明るいニュースもある。ケガ明けで5月に復帰し、着実にコンディションを上げている鈴木は試合後、「今シーズン(残り5試合で)あと3点は取りたいです」と、終盤戦の起爆剤になることを誓った。
苦しい状況の中でチームを牽引しているのが横山であることは間違いない。6月のフランス女子W杯は出場機会が少なく不本意な結果に終わり、10月のカナダ戦も選考から外れた。だが、様々な転機を経て100ゴールという節目にたどり着いた横山はまだ26歳だ。
この試合で74分の2点目は、ゴール前で鈴木のパスを受けた瞬間、自分で強引にシュートに持ち込むこともできただろう。だが、「相手が来ているのが見えたから、確実に決めたかった」と、鈴木(陽)へのパスを選択。結果的に、美しく崩しきった中で鈴木のゴールが決まった。そのシーンに、フォワードとして、またチームを導くリーダーとしての横山の進化の跡を見た気がした。
【ホーム初勝利を目指して】
長野は1部に上がった2016年からホームの平均観客数で16、17年は年間1位、昨年は同2位になった人気チームだ。長野Uスタジアムはなでしこリーグで使用されるスタジアムでも随一の環境で、対戦相手もその雰囲気の魅力を口にする選手は多い。
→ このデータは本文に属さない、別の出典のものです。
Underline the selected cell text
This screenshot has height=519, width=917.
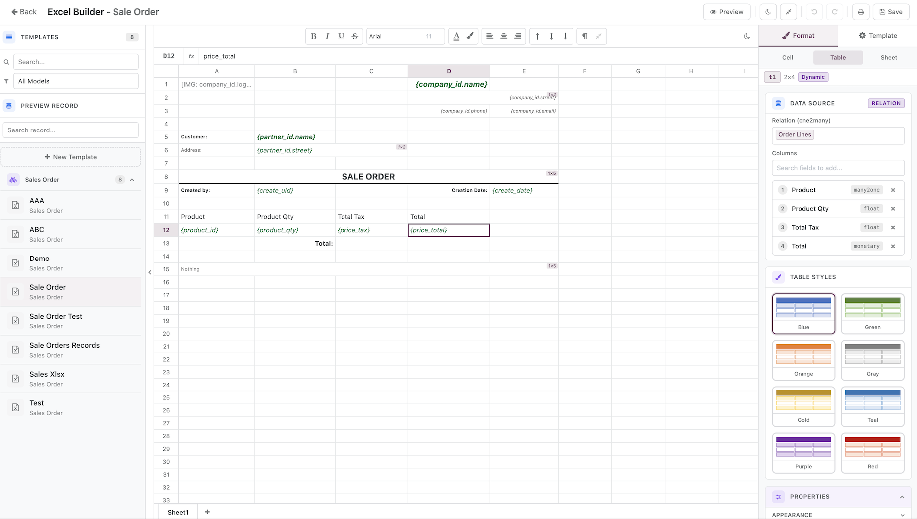pos(341,36)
ところが、今季はそのホームで2分4敗と未勝利が続いている。試合内容や結果が観客数に響くのは当然だ。
それでも、第13節終了時点のホーム平均観客数は1,837人で、トップのINAC神戸レオネッサ (2,889人)に次ぐリーグ2位の数字をキープしている。だからこそ、ホームで勝ちたい忸怩たる思いがあることを横山は明かした。
残り5試合のうち3試合は2位から4位の上位チームとの対戦を残しているが、ホーム開催試合も3試合ある。今週末の29日(日)の第14節はINAC神戸レオネッサ(4位)、10月14日(月)の第15節は仙台との残留争いの直接対決を、いずれもホームで戦う。
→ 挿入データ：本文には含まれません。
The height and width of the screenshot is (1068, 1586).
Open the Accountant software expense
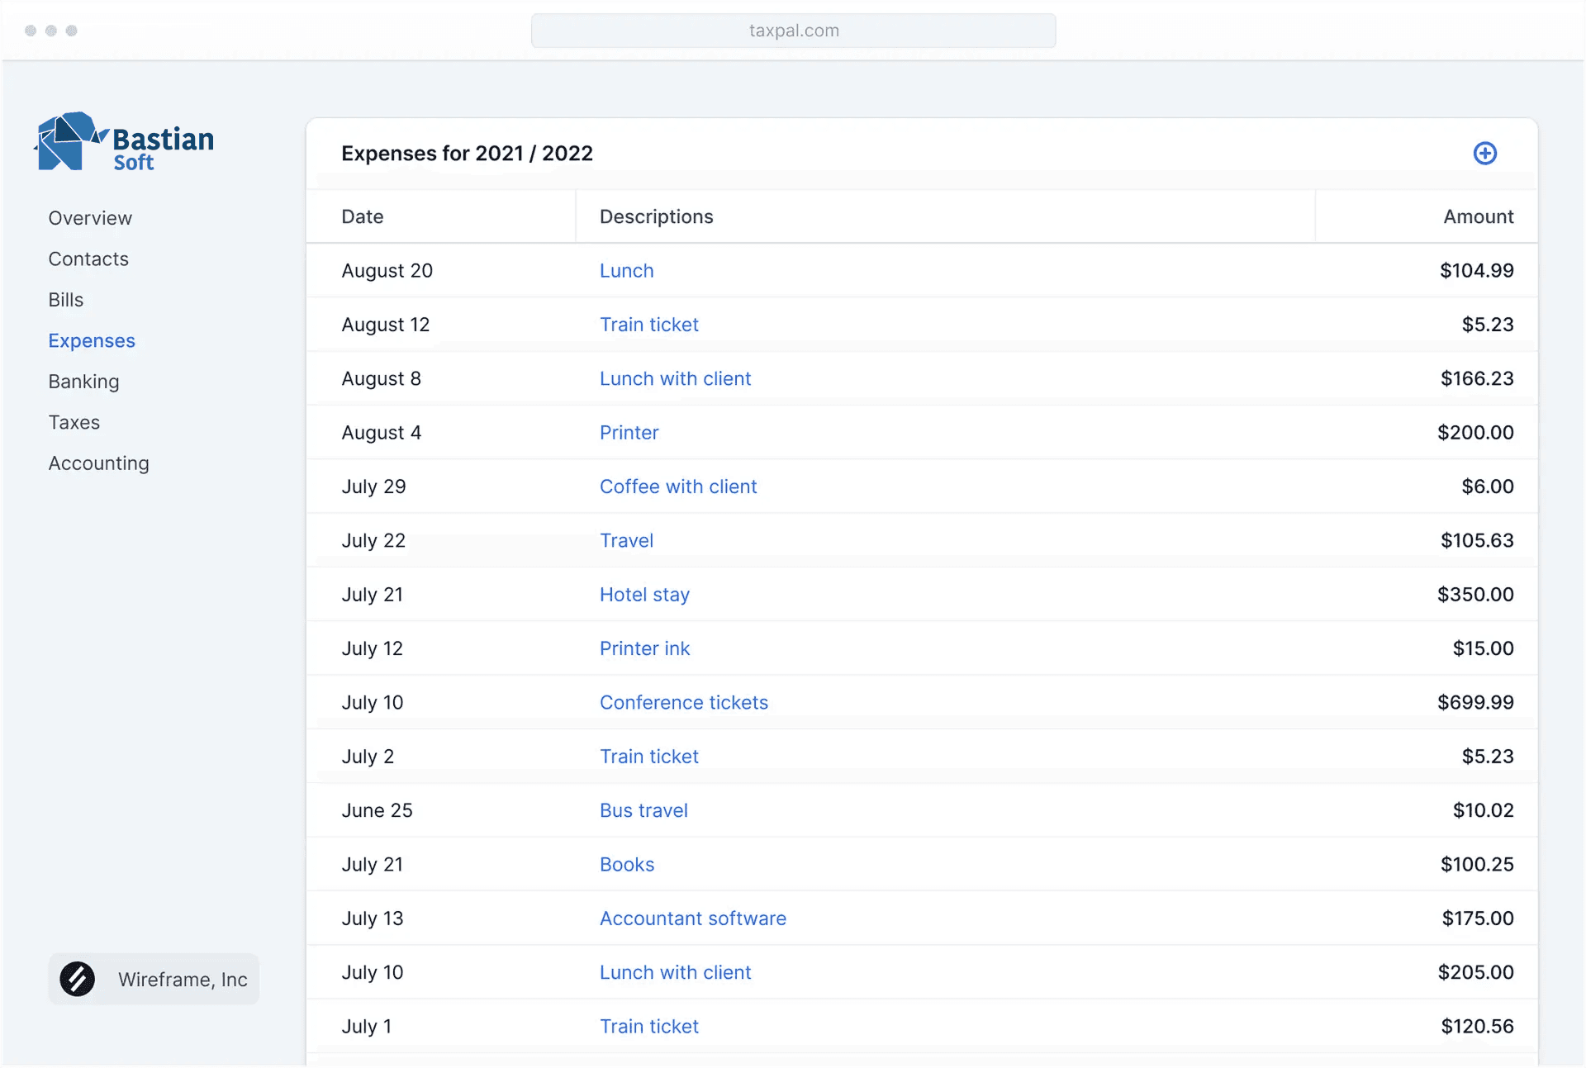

優勝争い同様に、熾烈な戦いが続く残留争いからも目が離せない。
また、イタリアへの挑戦を表明していた國澤志乃は、女子セリエA1部のUPCタヴァニャッコへの移籍が正式に決まったことを明かした。登録の関係で初出場は10月12日の第3節が濃厚とみられる。なでしこリーグからは2人目となる女子セリエAプレーヤーの活躍にも注目だ。